By Prit Buttar; reviewed by Ted Green, published 5th February 2021

The Reckoning – The Defeat of Army Group South, 1944, Prit Buttar, Osprey Publishing, 2020, £30, 496 pages, ISBN HB 978-1-4728-3791-2

This is the ninth of Prit Buttar’s non-fiction books about conflict on Germany’s Eastern Front in the First and Second World wars, several of which Trevor James and I have reviewed for The Historian. It follows a well worn, but extremely successful, format in which he explains the wider strategic issues but also examines the detailed experiences of individuals and small tactical groups to give an understanding, as well as one ever can, of what it felt like to be there.
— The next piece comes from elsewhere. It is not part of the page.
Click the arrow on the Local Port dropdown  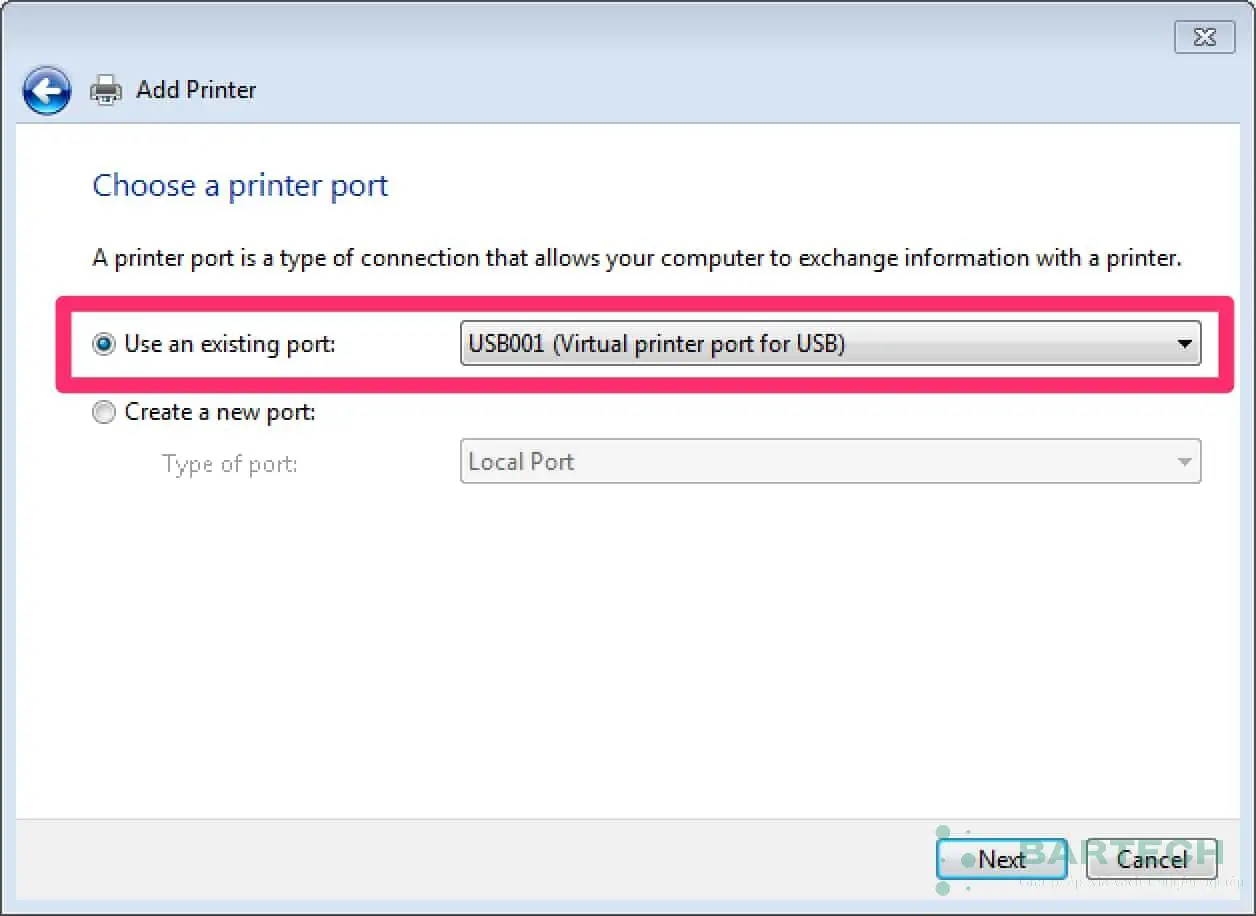[x=1184, y=462]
The author is a British GP with five years experience as an Army doctor, and he attributes his first major history, Battleground Prussia, to the reminiscences of a patient, who had been a nurse in East Prussia in World War Two and had narrowly escaped capture by the Russians.
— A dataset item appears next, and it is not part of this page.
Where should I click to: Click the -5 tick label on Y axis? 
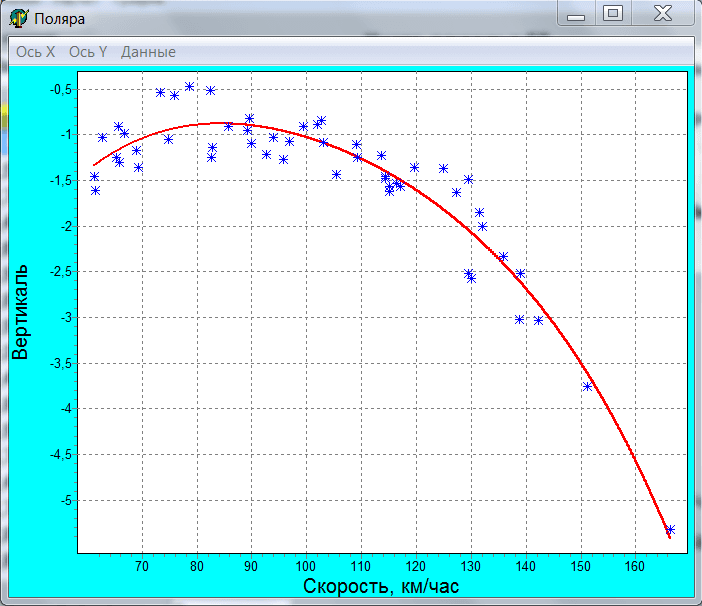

One of the Hitler’s main purposes during Operation Barbarossa in 1941 had been to take the Ukraine, which he felt would allow Germany to feed itself and not be starved into submission as he believed had happened in the First World War. He also needed Romanian oil and these two tasks were allocated to Army Group South. They proved to be too much in 1941 but it had penetrated as far as Stalingrad (now Volgograd) at the junction of the Volga and the Don by August 1942. The epic Russian defence of that city lasted until February 1943 and the rest of the year saw the both sides manoeuvring for position, with the Germans mostly on the back foot. It was during this period that the Battle of Kursk was fought with Army Group South operating on the southern edge of the Kursk salient.

However, it was not until 1944 that the Russian forces facing Army Group South really ‘learnt how to win’ and that is the subject of this book. The change required re-armament, retraining and a new mental approach by commanders at all levels; similar to the British Army ‘learning curve’ in the First World War. Buttar charts this change and shows that the Red Army was not some vast monolith sweeping westwards but a carefully controlled organisation with an overall plan, yet still capable of responding to the German genius for counter-attack even when everything appeared to be lost.

This was not a battleground that paid heed to the Geneva Convention. The German Army had committed many brutal acts as it moved eastwards, stripping the land of industry and people, and the Russians behaved with even greater ferocity as the reclaimed their own territory, took much of Eastern Europe and moved towards the German borders. Some of the tales in the book turn the stomach but they are a necessary background to the conflict.

All in all this is an engrossing book at every level.